In the midst of this political tension, some of the main religious denominations in the country have signed the first National Charter for Peaceful Coexistence.
The document has no legal obligations or consequences, but is monitored by the Ministry of Religious Affairs and “came as a result of working for 3 years, after a series of dialogue sessions”, said Basma Maria Baccari, Secretary General of the Attalaki association, which promoted the signing of the declaration.
“The religious symbols of all religions and sects are respected and it is not permissible to belittle or mock them. And places of worship were made for self-purification and to teach people the rulings of their religion, so it is not permissible in any way to harm their sanctity and turn them into a focus of political disputes or employ them in a partisan conflict”, pointed out the spokesman for the agreement, Karim Chniba.
For Chniba, this hate speech has seen a dangerous escalation in the country over the past decade, and that has led to a “rise in violent extremism from religious and intellectual currents”.
Two leaders of the Evangelical Church in Tunisia, Kamal Ouled Fatma and Ahlam Arfaoui, took part in the signing of the agreement. They told Al-Ain News that “God is in his loving qualities, so it is not possible to coexist in isolation from others”.

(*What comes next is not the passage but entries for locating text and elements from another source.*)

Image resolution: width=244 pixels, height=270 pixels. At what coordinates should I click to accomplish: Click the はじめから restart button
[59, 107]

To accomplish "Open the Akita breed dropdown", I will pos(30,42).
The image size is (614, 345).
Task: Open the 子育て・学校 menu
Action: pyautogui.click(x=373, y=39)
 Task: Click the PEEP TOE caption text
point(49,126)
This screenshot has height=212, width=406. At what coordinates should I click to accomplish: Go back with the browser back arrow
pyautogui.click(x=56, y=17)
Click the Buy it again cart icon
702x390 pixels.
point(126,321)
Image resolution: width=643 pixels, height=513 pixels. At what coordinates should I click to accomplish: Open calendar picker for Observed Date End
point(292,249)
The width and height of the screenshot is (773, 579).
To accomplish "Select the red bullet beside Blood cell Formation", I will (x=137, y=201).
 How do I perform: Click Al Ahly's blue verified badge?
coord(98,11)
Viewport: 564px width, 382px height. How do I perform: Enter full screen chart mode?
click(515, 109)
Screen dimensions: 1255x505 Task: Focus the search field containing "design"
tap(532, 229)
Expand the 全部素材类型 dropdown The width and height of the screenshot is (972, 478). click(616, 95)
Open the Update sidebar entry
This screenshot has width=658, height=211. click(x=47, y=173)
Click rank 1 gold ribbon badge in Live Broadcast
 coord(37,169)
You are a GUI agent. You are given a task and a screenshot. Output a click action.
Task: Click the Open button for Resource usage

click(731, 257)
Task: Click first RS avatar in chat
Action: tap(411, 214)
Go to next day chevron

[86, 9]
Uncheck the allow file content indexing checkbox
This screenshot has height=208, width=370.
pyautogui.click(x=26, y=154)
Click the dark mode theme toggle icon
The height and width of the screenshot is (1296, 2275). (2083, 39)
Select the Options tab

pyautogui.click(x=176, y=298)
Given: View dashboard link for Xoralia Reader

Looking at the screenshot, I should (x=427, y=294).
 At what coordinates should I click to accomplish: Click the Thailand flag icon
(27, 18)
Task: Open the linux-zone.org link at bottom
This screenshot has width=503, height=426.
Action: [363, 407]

“Christ taught us that we do not condemn so as not to be condemned, and we love even people who do not love us, so I was honored to participate and sign this agreement, which expresses unity within the framework of citizenship that embraces diversity”, said Fatma.
Evangelical representatives stressed that they “are Tunisian Christians, we are not coming from Europe or America, and we did not come in our religious dress to prove that we are similar to all Tunisians”.
In addition to the Evangelical Church in Tunisia, the document was also signed by the representative of the Baha'i community Mohamed Ben Moussa, the rabbi of the Jewish synagogue in La Goulette, Daniel Cohen, the head of the Sufi Union, Hassan Bouabdallah, and the member of the Ahl al-Bayt Shiite Centre, Sheikh Ahmed Salman.
The agreement acknowledges that “the search for the truth and freedom of conscience, religion and the practice of religious rites is a right guaranteed by most religions, international treaties and national constitutions”.
That is why the signatories urge to “combat violence, extremism and hatred, starting with fatwas [answers given by a specialist in Islamic law that have a legal value for the Muslim community] and discourses that call for the exclusion of the other”.
The National Charter also rejects “any marginalisation of women” and calls for “an updating educational curricula that contributes to prepare young people to accept diversity, in order to protect them from the clutches extremism”.
The Attalaki association reports that the agreement “has aroused a great uproar” in society, and some sectors of the population “have responded to it with a campaign of insults and violent threats”.
Attalaki's Secretary General also confirms they have received “a large number of messages of threats and insults” from radical Muslim leaders, intellectuals and others, who claim that “Tunisia is a Muslim country and will remain so”.
“This is evidence of the extent of extremist ideology and hatred in the community and their lack of acceptance of those who are different from them”, they conclude.